Le lacrime delle mamme che hanno seppellito i loro figli e a volte nemmeno quello.
In due giorni ho partecipato ad altrettante iniziative di preparazione alla marcia di Libera del 21 Marzo – la giornata dedicata alle vittime innocenti delle mafie.
A Strongoli ho visto le lacrime di Francesca Anastasio, la mamma di Dodò. Lacrime che ormai conosco e conosciamo a memoria. Lacrime di una mamma che ha dovuto dire troppo presto addio al suo unico bimbo.
Al fianco di Francesca c’era da una parte Pietro Canonico, papà di Gianluca, colpito da un proiettile alla testa a Reggio Calabria e morto a soli 10 anni. Anche lui non riesce a non piangere parlando del suo bimbo davanti ad altri ragazzi. Dall’altra parte c’era Anna Dattoli, mamma di Gabriele De Tursi, ragazzo di 19 anni sparito nel nulla nel 2013.
Anna ormai si è convinta che suo figlio non potrà mai più riabbracciarlo. Non potrà mai più accarezzarlo e magari abbracciandolo dargli un bacio.
Gabriele è scomparso, o meglio è stato fatto sparire. Di lui è stata ritrovata solo la moto, dieci mesi dopo la sua scomparsa, e grazie ad una lettera anonima.
A Strongoli qualcuno sa, ma nessuno parla. E Anna non ha nemmeno una lapide su cui portare i fiori e piangere suo figlio, anche se in realtà le sue lacrime sono giornaliere. Silenzi, omertà, complicità, fanno in modo che Anna, mamma Anna, non possa avere nemmeno il “privilegio” di dare una degna sepoltura al suo ragazzo.
Il giorno dopo cambiano gli scenari, i ragazzi e i protagonisti, ma purtroppo non la sostanza.
A Rombiolo e San Calogero, grazie agli splendidi volontari di Libera Vibo Valentia, Maria Joel Conocchiella e Giuseppe Borrello e ad appassionate docenti, ho la possibilità di incontrare ancora tanti ragazzi. Di ascoltarli, di prendere tutte le cose belle che hanno preparato per ricordare i loro coetanei uccisi dalle mafie in tutta Italia.
Soprattutto, ho il privilegio di conoscere Marzia Luccisano, mamma di Francesco Prestia Lamberti, ucciso a 15 anni il 29 maggio del 2017 a Mileto, in provincia di Vibo Valentia.

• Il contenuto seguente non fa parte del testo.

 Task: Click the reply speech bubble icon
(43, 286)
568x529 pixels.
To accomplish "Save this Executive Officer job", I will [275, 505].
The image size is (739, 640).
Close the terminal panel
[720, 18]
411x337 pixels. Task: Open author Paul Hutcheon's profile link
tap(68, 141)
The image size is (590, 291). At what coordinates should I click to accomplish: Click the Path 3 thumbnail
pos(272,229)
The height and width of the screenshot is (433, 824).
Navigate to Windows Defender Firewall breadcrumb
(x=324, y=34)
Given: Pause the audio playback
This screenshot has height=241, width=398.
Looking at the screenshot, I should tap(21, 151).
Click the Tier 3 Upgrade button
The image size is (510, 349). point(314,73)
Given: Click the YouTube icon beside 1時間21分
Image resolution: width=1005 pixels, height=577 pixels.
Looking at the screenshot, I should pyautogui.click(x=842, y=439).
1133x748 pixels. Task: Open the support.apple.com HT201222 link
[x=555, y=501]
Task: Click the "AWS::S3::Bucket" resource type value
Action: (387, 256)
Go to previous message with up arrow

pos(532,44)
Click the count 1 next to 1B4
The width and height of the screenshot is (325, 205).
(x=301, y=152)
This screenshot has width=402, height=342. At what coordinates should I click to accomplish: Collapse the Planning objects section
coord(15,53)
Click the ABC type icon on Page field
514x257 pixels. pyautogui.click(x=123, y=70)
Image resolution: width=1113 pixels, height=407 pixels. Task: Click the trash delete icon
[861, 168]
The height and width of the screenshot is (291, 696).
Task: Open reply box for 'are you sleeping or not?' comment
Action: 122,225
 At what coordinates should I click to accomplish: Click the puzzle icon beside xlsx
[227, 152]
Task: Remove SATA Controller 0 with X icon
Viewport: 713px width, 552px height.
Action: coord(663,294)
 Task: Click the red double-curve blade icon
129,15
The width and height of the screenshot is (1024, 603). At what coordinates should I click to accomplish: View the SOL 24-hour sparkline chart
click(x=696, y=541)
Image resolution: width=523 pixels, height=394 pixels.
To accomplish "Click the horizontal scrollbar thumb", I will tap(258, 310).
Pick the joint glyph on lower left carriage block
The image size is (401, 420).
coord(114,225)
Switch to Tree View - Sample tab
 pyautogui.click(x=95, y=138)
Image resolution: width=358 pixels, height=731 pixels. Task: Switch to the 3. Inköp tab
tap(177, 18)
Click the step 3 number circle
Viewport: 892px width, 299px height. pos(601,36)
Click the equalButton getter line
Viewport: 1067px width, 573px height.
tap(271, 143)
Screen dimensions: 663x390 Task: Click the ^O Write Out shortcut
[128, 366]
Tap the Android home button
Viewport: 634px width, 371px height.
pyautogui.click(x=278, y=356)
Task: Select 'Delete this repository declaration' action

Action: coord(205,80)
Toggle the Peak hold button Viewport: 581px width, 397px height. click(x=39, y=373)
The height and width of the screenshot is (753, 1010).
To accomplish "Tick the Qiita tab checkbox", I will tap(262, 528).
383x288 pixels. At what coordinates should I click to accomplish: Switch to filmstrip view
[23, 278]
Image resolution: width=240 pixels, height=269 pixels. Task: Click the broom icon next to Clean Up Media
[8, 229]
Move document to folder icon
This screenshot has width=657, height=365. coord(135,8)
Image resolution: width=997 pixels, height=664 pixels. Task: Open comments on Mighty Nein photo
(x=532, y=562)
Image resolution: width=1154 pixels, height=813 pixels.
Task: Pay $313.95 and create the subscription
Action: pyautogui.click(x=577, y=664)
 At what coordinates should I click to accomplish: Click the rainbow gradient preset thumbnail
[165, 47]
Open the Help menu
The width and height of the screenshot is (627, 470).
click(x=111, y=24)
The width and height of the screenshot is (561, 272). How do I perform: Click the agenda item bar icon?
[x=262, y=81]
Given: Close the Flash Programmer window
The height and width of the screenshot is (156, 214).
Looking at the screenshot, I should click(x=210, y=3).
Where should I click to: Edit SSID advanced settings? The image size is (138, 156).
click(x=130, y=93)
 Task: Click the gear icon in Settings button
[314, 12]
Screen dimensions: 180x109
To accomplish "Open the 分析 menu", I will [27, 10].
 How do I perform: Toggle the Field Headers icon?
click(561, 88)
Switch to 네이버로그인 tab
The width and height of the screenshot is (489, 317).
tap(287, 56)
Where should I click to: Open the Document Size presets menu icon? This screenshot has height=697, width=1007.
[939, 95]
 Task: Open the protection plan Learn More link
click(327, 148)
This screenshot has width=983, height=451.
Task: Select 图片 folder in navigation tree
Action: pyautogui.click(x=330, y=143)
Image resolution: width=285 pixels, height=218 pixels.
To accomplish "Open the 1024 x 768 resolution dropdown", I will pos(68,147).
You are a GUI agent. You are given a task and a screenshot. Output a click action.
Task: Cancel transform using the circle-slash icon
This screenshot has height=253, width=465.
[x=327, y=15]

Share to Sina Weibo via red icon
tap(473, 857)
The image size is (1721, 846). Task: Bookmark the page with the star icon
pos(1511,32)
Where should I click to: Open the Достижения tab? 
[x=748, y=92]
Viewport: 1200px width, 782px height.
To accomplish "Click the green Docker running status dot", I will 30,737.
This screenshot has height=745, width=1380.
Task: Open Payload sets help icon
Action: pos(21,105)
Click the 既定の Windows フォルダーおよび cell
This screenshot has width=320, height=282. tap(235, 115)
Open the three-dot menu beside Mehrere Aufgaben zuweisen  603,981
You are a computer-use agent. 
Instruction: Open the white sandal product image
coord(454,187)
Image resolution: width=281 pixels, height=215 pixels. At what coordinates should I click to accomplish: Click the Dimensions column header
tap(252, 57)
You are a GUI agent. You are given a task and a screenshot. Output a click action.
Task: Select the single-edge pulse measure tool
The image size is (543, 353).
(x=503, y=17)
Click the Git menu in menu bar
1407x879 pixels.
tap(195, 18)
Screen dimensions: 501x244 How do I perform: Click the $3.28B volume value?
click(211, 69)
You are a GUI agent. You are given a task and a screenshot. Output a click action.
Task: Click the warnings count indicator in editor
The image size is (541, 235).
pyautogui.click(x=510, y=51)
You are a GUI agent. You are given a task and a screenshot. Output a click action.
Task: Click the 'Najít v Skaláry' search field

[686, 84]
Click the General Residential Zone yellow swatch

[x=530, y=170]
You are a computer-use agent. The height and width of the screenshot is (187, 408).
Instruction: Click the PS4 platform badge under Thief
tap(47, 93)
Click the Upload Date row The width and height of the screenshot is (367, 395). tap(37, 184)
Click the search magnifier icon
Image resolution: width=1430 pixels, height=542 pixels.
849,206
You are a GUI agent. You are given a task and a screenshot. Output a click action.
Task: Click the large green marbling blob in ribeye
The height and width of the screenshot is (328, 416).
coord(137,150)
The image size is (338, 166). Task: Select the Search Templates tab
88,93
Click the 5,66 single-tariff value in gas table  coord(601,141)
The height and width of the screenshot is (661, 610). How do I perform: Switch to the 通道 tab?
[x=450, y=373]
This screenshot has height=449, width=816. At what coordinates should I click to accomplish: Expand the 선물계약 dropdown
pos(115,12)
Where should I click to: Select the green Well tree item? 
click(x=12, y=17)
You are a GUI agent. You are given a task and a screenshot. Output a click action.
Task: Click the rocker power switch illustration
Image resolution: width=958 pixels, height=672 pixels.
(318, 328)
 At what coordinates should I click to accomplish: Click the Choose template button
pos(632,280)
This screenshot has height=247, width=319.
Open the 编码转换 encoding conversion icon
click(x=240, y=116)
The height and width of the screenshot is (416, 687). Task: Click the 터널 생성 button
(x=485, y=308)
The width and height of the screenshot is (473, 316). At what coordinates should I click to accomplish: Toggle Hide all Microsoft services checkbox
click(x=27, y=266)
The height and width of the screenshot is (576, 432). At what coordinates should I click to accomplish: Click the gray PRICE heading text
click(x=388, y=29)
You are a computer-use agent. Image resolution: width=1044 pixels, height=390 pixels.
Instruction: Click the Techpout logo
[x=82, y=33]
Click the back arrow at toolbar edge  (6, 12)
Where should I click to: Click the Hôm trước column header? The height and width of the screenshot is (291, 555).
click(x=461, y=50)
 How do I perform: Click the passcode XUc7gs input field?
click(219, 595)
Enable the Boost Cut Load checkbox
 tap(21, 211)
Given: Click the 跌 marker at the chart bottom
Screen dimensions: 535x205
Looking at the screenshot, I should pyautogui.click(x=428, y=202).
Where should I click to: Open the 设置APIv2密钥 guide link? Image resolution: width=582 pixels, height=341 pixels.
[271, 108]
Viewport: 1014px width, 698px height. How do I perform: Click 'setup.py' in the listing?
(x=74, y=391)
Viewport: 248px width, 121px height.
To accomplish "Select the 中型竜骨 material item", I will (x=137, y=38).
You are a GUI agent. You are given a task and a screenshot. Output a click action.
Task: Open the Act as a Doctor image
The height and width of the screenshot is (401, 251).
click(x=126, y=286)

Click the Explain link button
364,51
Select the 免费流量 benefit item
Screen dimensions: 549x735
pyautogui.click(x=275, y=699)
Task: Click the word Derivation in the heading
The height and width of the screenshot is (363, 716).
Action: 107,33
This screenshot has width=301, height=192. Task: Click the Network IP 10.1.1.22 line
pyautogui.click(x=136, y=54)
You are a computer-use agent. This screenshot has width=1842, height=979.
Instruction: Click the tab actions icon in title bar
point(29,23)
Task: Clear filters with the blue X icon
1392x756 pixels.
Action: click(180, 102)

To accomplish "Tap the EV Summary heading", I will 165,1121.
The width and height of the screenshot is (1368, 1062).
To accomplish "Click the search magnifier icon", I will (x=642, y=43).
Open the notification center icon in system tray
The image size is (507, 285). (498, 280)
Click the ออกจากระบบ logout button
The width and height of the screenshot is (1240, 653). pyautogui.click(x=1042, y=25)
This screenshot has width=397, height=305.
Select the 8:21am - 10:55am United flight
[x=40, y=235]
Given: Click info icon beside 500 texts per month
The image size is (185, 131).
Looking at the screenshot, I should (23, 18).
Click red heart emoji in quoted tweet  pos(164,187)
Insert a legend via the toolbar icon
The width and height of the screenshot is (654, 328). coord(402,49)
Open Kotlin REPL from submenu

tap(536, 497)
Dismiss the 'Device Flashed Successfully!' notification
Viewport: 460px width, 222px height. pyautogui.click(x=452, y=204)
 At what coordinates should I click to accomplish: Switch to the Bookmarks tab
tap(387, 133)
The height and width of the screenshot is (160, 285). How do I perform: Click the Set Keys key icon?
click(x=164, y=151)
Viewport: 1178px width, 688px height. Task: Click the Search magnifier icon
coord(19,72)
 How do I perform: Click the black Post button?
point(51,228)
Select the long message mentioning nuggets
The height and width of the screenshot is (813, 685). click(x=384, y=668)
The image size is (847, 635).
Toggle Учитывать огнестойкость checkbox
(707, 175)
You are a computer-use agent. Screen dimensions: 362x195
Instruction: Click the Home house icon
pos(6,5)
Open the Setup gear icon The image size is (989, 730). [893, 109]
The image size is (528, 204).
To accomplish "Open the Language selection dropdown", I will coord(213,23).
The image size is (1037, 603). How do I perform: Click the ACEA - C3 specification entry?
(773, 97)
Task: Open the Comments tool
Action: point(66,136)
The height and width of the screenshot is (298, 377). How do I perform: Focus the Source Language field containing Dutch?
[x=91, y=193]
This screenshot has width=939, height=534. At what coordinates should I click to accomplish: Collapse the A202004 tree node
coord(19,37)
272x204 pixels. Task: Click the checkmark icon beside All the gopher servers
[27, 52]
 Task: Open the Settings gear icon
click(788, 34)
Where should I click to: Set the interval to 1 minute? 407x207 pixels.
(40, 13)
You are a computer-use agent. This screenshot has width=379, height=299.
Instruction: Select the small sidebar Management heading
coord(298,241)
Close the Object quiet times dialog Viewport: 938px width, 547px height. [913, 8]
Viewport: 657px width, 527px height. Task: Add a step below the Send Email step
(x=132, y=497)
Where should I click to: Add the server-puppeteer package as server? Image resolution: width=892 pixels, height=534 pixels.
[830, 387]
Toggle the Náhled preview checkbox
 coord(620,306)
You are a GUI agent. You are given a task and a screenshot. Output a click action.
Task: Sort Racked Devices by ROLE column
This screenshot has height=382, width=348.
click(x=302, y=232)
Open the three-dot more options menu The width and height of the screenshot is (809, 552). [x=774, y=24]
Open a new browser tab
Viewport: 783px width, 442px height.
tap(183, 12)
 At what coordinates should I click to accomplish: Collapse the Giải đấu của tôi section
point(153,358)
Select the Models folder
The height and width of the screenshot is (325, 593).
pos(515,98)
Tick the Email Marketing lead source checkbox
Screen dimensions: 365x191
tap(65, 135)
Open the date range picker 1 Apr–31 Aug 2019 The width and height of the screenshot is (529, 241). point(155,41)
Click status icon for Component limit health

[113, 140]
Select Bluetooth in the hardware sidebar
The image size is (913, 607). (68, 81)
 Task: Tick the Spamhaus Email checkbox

Marzia piange e sul suo volto scendono le lacrime ogni volta che i ragazzi parlano di suo figlio. Lacrime di una mamma che anche in questo caso ha seppellito troppo il suo bambino. Francesco aveva 16 anni e a sparagli è stato un suo coetaneo, condannato a 14 anni anche in Appello. Marzia sa che tra qualche anno potrebbe trovarsi per strada ed incrociare l’assassino di suo figlio. Ma a Mileto, come a Strongoli, la gente sa, ma non parla. La morte di Francesco è ancora avvolta da mille misteri, tanto che i carabinieri, nonostante la condanna di Alex Pititto, colui che ha confessato l’omicidio di Francesco Prestia Lamberti, stanno continuando le indagini. Perché, secondo gli investigatori e anche secondo la famiglia di Francesco, quel Pititto non può aver fatto tutto da solo. Il luogo in cui è stato ritrovato il corpo di Francesco non è lo stesso in cui il bel ragazzo dagli occhi verdi, capitano della squadra di calcio, è stato barbaramente ucciso. Quando Marzia racconta ai giovani studenti il suo dolore, la sua disperazione nell’apprendere la notizia, le lacrime diventano collettive. Così come avviene quando a parlare sono Pietro, Anna, Francesca, Giovanni e, purtroppo, tanti altri famigliari di vittime innocenti delle mafie.
Qualcuno ha detto e scritto che “la mafia uccide, il silenzio pure”. Anna e Marzia sono due mamme che oltre a morire dentro ogni giorno per non avere più i propri figli, muoiono seppellite dai silenzi, dall’omertà della gente “normale”.
Don Pino Puglisi diceva “non ho paura dei violenti, ma del silenzio degli onesti”. Ecco quel silenzio si trasforma in complicità quando ad un genitore viene negato il diritto alla verità sulla morte dei propri figli. Girarsi dall’altra parte, pensare che “tanto non ci appartiene”, oltre a essere vigliaccheria è complicità con chi costruisce il potere proprio sui silenzi. Francesco, Gianluca, Dodò, Gabriele potevano essere i figli di chiunque. Certo è toccato a loro e senza un perché, ma al loro posto potevano esserci i figli di chiunque altro.
Giovedì a Catanzaro, in piazza per il 21 Marzo di Libera, ci saranno anche Anna e Marzia, al loro fianco tutti gli altri famigliari delle vittime innocenti di mafia, insieme marceranno con gli studenti, i lavoratori e la gente comune, insieme perché siano ben impresse nella memoria di tutti le lacrime prodotte dal dolore ‘ndranghetistico e perché ognuno di loro possa avere verità e giustizia.